1. Field of the Invention
The present invention relates generally to x-ray imaging systems, for example, cardiac or peripheral angiographic systems. More particularly, the present invention is directed to a method and system for reducing bright burn in x-ray images.
2. Background Discussion
Radiography is the use of certain spectra of electromagnetic radiation, usually x-rays, to image a human body. Angiography, a particular radiographic method, is the study of blood vessels using x-rays. An angiogram uses a radiopaque substance, or contrast medium, to make the blood vessels visible under x-ray. Angiography is used to detect abnormalities, including narrowing (stenosis) or blockages (occlusions), in the blood vessels throughout the circulatory system and in certain organs.
Cardiac angiography, also known as coronary angiography, is a type of angiographic procedure in which the contrast medium is injected into one of the arteries of the heart, in order to view blood flow through the heart, and to detect obstruction in the coronary arteries, which can lead to a heart attack.
Peripheral angiography, in contrast, is an examination of the peripheral arteries in the body; that is, arteries other than the coronary arteries. The peripheral arteries typically supply blood to the brain, the kidneys, and the legs. Peripheral angiograms are most often performed in order to examine the arteries which supply blood to the head and neck, or the abdomen and legs.
A drawback in cardiac, and especially peripheral, angiography, and considered a nuisance by physicians, is bright image artifacts, such as spurious images, unintended splotches, and other aberrant perturbations that appear on the x-ray image. The term “bright burn” is often used to refer to an image artifact in which a particular region of an image appears relatively bright. Bright burn can greatly diminish the quality of imaging in areas with little or no x-ray absorption, such as the lung area or the legs. The low x-ray absorption generates very high signals, and hence bright areas, which can distract the physician, or technician, from his or her diagnostic or interventional procedure.
Several areas of the body are particularly problematic to image degradation because of bright burn. For example, imagining the lung area, the legs, or any portion of the human body with large areas of empty space, can generate images with areas with significant bright burn.
Conventional attempts to solve the problems associated with bright burn include manually moving wedge-shaped filters into areas of bright burn to partially block x-ray radiation, or using dynamic range compression algorithms on the raw image data to reduce bright burn.

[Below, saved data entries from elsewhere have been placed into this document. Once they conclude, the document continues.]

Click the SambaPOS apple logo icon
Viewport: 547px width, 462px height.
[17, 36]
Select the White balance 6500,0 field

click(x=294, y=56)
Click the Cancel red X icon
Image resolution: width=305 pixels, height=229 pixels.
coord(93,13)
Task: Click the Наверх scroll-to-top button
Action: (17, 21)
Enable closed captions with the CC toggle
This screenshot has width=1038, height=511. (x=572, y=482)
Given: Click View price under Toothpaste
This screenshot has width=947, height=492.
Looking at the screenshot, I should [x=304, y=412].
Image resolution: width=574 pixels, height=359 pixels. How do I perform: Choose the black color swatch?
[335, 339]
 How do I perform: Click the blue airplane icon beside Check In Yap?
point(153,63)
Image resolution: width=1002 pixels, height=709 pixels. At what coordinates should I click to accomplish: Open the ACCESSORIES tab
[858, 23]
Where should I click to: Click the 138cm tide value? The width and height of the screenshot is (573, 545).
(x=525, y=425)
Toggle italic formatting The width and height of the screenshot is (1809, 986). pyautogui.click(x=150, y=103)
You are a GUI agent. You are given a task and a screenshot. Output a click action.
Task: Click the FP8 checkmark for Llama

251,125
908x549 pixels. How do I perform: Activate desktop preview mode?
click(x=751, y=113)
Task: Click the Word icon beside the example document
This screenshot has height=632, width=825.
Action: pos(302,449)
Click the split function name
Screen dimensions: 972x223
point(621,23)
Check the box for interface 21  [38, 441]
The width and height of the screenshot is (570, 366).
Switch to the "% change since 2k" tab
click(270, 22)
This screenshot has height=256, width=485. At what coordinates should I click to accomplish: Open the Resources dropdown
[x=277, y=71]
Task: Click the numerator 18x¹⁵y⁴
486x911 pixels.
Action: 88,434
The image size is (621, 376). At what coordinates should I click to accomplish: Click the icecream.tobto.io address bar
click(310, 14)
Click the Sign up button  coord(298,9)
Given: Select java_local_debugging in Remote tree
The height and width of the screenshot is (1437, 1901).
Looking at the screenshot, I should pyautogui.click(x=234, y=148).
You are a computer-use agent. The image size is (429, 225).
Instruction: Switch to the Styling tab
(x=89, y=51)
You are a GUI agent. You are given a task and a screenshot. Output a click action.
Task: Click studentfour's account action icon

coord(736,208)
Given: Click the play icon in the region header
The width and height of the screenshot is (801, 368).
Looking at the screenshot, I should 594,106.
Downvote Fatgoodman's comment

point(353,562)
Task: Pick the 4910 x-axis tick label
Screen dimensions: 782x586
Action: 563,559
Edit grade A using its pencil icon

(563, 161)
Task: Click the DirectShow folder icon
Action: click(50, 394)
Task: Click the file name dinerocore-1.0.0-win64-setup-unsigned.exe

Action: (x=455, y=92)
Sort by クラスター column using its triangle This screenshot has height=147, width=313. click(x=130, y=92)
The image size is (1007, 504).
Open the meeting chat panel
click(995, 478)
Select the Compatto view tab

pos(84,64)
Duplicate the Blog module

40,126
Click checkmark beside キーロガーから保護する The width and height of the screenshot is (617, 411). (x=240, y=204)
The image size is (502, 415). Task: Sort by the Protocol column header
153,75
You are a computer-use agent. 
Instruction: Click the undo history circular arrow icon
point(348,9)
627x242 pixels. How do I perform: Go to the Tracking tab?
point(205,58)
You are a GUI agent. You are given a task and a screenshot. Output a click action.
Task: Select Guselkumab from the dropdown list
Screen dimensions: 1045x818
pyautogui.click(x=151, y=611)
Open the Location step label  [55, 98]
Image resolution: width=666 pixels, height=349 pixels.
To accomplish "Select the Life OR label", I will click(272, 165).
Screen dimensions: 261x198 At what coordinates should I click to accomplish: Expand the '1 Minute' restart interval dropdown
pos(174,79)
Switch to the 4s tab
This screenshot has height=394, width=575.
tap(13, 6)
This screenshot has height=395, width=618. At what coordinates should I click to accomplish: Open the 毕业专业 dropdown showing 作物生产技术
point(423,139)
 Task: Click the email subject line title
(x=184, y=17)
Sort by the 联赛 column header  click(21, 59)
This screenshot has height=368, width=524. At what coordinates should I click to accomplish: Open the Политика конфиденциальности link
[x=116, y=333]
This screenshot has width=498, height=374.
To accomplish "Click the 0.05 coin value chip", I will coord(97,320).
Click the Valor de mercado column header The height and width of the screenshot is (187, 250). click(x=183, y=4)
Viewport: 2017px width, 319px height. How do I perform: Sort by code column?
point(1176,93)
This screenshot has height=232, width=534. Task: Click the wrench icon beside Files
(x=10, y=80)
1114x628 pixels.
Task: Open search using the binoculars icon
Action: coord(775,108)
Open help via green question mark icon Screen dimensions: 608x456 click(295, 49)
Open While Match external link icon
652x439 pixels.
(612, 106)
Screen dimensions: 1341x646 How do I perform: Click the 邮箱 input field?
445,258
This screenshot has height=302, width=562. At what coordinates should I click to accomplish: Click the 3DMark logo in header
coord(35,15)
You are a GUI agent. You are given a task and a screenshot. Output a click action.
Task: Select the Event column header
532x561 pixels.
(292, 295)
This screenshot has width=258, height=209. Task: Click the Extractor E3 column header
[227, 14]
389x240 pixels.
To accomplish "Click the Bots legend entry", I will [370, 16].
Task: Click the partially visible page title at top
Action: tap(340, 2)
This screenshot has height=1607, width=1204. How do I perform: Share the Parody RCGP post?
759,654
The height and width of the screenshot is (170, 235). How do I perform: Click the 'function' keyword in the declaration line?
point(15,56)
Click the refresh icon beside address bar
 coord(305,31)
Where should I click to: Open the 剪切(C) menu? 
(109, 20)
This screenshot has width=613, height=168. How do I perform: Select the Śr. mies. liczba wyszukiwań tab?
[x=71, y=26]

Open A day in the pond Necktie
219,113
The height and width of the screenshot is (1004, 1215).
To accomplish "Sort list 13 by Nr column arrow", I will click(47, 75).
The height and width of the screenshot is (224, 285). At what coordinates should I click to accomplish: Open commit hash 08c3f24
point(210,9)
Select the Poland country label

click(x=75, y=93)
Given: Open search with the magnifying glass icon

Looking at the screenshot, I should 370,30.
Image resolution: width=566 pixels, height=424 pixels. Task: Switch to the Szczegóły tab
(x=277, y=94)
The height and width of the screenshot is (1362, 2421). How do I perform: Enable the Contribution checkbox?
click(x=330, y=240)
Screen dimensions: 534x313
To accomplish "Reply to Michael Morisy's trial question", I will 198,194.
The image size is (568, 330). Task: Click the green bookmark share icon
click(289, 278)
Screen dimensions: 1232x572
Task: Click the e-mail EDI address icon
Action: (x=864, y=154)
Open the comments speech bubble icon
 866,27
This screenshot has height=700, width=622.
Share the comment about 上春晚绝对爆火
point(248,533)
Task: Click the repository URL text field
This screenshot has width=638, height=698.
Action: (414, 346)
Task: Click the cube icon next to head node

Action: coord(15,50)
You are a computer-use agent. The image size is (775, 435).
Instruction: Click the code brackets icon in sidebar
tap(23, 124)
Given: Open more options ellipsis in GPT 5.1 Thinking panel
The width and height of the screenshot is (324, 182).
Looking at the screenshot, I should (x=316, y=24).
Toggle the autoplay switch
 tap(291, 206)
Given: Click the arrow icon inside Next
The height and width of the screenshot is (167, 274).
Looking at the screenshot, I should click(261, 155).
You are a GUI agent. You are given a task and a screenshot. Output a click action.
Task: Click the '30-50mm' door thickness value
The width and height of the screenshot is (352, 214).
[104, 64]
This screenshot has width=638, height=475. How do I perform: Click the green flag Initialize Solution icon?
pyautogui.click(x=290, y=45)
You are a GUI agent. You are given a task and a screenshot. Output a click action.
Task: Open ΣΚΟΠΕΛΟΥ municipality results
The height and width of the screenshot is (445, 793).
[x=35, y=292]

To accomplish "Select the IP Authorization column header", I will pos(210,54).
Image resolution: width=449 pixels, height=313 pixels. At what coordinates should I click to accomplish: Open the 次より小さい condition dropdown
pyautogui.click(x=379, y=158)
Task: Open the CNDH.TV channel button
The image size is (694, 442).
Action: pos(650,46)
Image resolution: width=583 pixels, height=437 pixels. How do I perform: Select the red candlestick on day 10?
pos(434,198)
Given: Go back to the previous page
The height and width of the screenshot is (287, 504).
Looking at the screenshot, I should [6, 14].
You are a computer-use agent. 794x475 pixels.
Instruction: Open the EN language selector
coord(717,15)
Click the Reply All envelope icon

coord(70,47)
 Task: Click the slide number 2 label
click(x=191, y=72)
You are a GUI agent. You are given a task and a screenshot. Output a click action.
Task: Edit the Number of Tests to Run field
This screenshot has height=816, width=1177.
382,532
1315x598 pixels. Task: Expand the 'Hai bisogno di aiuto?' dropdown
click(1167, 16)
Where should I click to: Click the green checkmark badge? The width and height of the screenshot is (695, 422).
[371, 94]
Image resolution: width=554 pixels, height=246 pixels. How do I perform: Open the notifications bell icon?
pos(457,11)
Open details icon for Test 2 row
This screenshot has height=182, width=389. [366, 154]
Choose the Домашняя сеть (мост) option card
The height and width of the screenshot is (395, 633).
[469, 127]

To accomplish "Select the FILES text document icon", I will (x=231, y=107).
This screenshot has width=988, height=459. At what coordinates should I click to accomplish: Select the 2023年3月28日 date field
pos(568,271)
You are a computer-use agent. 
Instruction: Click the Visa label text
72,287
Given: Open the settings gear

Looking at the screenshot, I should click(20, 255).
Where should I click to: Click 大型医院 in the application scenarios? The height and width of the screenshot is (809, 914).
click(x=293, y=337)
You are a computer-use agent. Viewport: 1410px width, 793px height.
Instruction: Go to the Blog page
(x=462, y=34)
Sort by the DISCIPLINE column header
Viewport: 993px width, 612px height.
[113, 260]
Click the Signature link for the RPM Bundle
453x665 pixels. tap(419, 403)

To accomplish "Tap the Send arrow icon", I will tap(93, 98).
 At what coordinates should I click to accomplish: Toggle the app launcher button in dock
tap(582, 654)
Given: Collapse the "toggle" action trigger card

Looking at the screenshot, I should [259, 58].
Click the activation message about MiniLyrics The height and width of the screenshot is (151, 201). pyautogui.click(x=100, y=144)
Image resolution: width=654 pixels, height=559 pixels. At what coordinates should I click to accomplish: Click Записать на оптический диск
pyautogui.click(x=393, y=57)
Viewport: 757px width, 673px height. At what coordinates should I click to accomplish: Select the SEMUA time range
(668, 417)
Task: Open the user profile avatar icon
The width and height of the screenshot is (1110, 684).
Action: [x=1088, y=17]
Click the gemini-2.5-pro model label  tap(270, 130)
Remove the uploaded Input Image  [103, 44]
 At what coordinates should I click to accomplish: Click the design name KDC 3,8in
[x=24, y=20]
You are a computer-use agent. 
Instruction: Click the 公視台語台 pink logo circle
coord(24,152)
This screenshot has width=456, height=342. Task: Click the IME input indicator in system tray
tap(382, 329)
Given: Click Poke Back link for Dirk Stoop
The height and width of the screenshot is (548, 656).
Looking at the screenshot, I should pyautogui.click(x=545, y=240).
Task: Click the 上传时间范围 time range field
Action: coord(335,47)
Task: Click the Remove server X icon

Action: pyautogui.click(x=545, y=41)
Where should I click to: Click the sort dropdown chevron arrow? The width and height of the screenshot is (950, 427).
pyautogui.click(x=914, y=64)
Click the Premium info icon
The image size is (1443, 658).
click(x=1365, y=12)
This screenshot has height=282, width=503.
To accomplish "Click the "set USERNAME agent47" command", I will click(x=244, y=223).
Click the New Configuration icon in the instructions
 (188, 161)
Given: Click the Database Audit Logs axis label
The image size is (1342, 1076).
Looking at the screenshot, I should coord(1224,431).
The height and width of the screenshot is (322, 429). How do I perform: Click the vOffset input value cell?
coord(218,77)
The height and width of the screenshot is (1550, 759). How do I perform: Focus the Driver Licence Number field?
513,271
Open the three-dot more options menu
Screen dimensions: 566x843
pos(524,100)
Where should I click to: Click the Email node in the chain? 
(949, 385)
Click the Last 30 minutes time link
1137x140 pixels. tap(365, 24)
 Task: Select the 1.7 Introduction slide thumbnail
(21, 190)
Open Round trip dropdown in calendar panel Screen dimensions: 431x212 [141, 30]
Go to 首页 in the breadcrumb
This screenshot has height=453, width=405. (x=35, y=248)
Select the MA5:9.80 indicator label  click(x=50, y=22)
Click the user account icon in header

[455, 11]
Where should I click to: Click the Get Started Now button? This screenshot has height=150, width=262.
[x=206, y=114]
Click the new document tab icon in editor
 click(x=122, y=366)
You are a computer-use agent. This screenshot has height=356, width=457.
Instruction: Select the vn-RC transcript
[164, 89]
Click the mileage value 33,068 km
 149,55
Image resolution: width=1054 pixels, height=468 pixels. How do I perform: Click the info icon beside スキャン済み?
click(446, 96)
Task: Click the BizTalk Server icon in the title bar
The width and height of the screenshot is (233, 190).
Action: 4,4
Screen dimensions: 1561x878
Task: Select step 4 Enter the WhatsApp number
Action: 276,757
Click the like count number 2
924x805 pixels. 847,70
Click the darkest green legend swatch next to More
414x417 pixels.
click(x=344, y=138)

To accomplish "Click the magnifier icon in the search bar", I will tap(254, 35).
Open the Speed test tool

Both of these solutions have drawbacks. For example, the process of manually moving wedge filters hampers and impedes an operator's workflow. Additionally, after a change of angulation, the wedge filter may no longer be necessary; if the operator forgets to take the filter out of the x-ray beam, the filter will actually diminish image quality.
Furthermore, a drawback to dynamic range compression algorithms is that they require very high compression ratios to effectively compensate for bright burn artifacts. Since such algorithms are not discriminative, but operate on the entire image, actual areas of interest (for example, the arteries in the heart or the legs, and the surrounding anatomy) may be altered in undesired ways.
Thus, conventional x-ray images may suffer from bright burn areas that degrade the image quality and impede the ability to easily comprehend the contents of the x-ray images.
Therefore, it would be an advancement in the state of the art to provide systems and methods that reduce bright burn in x-ray images.